Description of the task
Starting at the line that contains "This screenshot has width=960, height=720." and stopping after the line that contains "Action: (164, 813)", write out the lines again, renaming "Facebook" to "Instagram" and leaving all else unchanged.

(Lines of data)
----------------

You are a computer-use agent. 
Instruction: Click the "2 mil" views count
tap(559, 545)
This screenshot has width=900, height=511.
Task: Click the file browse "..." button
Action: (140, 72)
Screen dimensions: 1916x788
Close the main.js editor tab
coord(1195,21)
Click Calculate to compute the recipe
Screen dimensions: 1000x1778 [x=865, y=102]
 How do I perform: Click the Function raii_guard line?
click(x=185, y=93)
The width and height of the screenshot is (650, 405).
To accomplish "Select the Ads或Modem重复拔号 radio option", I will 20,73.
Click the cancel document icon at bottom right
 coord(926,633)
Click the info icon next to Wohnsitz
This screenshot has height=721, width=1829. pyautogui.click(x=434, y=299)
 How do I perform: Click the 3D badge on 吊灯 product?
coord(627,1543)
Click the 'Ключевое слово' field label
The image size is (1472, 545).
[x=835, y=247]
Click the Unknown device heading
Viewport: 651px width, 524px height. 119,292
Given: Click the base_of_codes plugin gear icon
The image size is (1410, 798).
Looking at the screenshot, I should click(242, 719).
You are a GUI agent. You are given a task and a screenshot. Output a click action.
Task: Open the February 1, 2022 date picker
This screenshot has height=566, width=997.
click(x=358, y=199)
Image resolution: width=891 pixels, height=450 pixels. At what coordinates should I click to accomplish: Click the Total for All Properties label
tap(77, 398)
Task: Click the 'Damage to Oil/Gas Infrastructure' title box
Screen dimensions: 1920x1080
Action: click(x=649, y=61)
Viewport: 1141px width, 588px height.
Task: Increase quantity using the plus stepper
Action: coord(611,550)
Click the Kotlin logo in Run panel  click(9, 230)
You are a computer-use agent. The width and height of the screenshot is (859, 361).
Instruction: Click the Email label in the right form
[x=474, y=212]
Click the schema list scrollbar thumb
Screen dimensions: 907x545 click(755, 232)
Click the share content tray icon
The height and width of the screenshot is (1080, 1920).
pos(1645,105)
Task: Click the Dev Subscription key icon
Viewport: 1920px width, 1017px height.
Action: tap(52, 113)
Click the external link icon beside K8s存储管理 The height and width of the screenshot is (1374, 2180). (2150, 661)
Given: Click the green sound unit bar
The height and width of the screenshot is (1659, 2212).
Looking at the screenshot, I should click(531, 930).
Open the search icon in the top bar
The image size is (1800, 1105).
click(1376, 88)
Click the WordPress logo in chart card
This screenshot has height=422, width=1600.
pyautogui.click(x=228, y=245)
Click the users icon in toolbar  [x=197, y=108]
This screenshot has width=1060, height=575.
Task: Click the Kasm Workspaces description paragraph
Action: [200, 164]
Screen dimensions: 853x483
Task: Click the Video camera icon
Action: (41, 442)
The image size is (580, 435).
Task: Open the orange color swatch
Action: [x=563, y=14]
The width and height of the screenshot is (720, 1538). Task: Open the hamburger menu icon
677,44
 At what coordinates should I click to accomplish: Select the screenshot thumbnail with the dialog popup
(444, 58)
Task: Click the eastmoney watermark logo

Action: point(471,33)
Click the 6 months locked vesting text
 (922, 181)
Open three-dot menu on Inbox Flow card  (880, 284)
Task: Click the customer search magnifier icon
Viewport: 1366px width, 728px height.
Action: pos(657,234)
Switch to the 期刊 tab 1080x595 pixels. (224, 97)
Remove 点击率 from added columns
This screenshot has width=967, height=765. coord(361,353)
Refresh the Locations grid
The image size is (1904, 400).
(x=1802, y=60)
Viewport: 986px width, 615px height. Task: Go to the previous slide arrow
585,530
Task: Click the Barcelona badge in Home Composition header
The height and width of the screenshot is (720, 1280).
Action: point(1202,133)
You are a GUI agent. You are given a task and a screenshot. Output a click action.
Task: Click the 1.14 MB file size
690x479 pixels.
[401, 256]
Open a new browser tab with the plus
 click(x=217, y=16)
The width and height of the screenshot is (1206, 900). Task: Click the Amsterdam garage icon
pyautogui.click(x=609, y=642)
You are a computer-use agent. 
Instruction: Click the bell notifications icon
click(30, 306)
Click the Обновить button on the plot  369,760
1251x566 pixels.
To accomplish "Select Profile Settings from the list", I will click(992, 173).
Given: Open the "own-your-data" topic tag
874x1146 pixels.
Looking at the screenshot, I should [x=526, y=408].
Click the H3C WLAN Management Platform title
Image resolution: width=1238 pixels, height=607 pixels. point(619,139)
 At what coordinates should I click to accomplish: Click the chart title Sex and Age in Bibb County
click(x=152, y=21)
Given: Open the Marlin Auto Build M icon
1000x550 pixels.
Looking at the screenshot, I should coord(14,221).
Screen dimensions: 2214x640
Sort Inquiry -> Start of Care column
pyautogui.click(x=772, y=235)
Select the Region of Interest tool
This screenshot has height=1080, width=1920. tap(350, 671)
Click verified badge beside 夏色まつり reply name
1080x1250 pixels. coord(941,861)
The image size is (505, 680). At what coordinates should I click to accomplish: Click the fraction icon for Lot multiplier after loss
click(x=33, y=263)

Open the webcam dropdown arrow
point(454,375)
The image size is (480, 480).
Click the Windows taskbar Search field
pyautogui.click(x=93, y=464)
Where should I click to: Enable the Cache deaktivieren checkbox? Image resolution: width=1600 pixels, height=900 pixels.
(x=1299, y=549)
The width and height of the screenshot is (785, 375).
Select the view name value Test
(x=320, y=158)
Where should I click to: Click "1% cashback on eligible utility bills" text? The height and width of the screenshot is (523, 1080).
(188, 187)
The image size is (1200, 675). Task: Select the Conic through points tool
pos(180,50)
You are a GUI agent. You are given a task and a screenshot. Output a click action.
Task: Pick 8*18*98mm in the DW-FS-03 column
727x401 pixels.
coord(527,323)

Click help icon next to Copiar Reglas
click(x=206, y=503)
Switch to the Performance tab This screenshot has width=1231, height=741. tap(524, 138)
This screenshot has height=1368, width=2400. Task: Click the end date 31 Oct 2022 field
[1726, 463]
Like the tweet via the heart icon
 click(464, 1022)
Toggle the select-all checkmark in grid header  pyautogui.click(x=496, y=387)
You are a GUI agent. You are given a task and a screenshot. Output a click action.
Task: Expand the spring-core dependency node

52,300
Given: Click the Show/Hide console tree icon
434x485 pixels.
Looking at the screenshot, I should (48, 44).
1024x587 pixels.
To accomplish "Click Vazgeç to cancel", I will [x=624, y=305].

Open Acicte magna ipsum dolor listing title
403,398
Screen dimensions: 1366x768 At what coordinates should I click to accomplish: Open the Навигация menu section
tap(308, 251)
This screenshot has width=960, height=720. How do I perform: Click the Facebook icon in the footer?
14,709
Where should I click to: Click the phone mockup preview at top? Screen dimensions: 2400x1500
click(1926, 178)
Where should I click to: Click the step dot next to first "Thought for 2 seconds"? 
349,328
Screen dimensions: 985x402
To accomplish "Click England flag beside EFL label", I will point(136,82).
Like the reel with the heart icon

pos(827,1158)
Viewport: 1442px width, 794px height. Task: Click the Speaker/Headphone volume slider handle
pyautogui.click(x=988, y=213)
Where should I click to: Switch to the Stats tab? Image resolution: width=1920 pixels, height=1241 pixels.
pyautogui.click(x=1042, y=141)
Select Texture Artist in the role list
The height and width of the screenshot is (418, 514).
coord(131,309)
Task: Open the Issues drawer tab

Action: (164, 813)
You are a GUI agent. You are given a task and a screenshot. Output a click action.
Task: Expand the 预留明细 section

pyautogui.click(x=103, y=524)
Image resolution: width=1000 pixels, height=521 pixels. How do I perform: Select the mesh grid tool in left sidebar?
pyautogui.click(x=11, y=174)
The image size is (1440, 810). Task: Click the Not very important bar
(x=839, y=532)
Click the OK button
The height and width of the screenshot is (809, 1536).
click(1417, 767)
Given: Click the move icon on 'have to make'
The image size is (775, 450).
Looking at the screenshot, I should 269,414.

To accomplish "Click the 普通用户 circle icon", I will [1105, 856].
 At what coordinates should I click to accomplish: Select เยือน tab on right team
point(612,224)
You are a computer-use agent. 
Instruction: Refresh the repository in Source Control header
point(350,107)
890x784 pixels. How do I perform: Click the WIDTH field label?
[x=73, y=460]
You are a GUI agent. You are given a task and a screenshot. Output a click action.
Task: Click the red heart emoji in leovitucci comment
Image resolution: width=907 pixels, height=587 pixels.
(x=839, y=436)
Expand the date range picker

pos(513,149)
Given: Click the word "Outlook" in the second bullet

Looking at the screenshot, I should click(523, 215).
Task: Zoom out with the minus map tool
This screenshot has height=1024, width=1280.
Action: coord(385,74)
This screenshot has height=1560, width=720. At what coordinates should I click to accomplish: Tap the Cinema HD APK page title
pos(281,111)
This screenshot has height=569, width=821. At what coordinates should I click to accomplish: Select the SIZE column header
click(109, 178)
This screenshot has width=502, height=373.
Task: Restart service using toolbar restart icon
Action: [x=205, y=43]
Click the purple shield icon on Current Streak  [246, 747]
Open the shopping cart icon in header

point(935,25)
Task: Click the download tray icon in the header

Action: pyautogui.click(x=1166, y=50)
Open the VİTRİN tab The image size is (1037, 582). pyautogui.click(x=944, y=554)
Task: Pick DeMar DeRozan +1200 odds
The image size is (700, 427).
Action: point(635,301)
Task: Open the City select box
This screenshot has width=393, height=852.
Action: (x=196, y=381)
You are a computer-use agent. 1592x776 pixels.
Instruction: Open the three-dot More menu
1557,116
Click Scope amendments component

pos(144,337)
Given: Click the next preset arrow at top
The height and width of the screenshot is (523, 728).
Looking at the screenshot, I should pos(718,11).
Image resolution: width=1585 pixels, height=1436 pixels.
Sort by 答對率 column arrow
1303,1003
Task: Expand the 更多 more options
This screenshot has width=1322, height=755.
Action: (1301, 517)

----------------

Response to the exercise
This screenshot has width=960, height=720. How do I perform: Click the Instagram icon in the footer?
14,709
Where should I click to: Click the phone mockup preview at top? Screen dimensions: 2400x1500
click(1926, 178)
Where should I click to: Click the step dot next to first "Thought for 2 seconds"? 
349,328
Screen dimensions: 985x402
To accomplish "Click England flag beside EFL label", I will point(136,82).
Like the reel with the heart icon

pos(827,1158)
Viewport: 1442px width, 794px height. Task: Click the Speaker/Headphone volume slider handle
pyautogui.click(x=988, y=213)
Where should I click to: Switch to the Stats tab? Image resolution: width=1920 pixels, height=1241 pixels.
pyautogui.click(x=1042, y=141)
Select Texture Artist in the role list
The height and width of the screenshot is (418, 514).
coord(131,309)
Task: Open the Issues drawer tab

Action: (164, 813)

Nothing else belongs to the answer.